FOOD MATTERS: Small-scale, intensive food production paying off
Olivier De Schutter, UN Special Rapporteur on the Right to Food, will speak via with live webcast on The Right to Food: a Weapon against Global Hunger on Tuesday (Nov. 27) at Tufts University in Maryland.
If the intelligence and dedication with which De Schutter and others attack global hunger were applied to population, we might get some results.
We all know we have a right to adequate food. Many of us work to extend that right to less fortunate folk in our communities. All but sociopaths will reach out to help others who are hungry.
When I taught in the blackboard jungle of public education in the slums of Glasgow in the early 1960s, metal milk crates were delivered to all classrooms at recess. Few rejected the small bottles. Some of the biggest, toughest boys would come around to see if there was any extra milk after distribution and gulp it down.
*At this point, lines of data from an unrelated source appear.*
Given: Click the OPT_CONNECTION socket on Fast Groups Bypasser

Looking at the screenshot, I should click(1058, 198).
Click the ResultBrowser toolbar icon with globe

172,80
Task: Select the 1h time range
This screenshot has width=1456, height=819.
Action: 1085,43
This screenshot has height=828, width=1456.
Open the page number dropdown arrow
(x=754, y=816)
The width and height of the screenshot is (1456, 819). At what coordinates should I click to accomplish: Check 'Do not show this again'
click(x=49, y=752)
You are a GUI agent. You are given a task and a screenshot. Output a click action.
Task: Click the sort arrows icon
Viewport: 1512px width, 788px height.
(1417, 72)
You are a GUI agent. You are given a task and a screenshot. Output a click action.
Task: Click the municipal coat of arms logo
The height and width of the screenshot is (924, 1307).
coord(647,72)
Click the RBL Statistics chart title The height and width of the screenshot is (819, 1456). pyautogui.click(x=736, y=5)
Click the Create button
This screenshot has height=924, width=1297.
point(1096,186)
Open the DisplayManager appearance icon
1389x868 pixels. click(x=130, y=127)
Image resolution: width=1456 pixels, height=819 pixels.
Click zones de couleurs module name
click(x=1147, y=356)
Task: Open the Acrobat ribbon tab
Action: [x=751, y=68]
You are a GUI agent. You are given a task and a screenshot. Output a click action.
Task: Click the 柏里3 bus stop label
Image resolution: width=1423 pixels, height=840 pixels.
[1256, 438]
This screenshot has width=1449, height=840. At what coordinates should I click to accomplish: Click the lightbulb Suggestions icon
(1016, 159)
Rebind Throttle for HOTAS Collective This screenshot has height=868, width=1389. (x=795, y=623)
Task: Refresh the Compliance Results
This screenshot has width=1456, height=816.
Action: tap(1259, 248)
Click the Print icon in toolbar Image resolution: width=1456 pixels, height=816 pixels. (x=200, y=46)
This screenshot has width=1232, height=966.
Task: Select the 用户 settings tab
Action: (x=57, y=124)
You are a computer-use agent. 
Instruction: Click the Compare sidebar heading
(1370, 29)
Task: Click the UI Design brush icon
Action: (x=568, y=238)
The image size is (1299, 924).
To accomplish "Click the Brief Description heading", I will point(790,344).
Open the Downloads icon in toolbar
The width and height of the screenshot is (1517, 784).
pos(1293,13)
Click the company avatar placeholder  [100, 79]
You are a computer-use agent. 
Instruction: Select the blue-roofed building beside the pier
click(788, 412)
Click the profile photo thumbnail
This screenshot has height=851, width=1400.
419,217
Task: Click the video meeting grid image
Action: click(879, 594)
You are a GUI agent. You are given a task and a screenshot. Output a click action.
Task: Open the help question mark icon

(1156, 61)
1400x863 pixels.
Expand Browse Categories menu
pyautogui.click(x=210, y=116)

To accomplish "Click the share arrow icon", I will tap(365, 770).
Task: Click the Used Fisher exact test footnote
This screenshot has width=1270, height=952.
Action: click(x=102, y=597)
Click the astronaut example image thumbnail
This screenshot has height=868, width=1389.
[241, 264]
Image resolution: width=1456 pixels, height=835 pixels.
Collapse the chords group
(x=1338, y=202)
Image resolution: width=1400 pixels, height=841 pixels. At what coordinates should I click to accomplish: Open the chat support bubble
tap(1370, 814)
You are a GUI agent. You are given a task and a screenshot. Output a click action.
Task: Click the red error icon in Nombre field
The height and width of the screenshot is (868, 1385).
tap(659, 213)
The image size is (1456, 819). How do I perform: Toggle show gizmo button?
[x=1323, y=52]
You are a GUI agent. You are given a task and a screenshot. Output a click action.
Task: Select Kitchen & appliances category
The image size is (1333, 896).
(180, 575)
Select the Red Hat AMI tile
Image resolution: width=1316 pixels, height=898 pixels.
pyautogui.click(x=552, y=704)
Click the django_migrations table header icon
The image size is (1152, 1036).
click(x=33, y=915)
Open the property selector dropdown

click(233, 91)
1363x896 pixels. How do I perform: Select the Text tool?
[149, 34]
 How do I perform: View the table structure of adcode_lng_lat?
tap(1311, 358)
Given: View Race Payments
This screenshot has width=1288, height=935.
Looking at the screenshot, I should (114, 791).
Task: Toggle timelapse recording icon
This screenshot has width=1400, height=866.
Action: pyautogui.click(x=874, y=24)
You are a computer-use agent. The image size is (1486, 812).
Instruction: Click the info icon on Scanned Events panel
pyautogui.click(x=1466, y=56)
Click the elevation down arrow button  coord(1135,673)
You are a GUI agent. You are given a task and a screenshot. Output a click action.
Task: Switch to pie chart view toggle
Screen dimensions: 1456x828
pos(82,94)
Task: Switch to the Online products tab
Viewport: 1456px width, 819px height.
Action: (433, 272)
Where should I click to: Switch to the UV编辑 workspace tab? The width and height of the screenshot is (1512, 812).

There were subsidized hot meals for lunch, too, and nobody knew who had paid and who had not.
I cannot imagine how we could have got through each day without the food supplied by the city for kids who had little use for a day in class.
Meantime, we teachers were developing relationships with young people we would never have met any other way, and sharing what worldly wisdom we had in place of parents mostly too poor and discouraged to be of much use.
De Schutter knows that producing more food does not affect hunger when the extra food does not get to the hungry. He knows that until we deal with the political causes of poverty many people will go hungry while a few others waste precious resources. This is a nuanced understanding of the issue, meaning you look below the surface blend of poverty, ignorance, apathy and low self-esteem to find the tangle of bad policies which are the root cause of hunger.
If we get to a nuanced consideration of excess population, I expect we will find that the root causes are not irresponsibility of poor parents so much as the irresponsible behaviours of those who deprive others through greed.
Increased financial security is known to decrease population.
The agro-ecology strategies encouraged by De Schutter for small-scale, intensive food production in sub-Saharan Africa are already paying off.
When the tsunami of hunger caused by the failure of unsustainable global food systems hits the over-developed world, maybe it will be our turn to feel the pangs of hunger on an over-populated Vancouver Island while Africans are feeding themselves?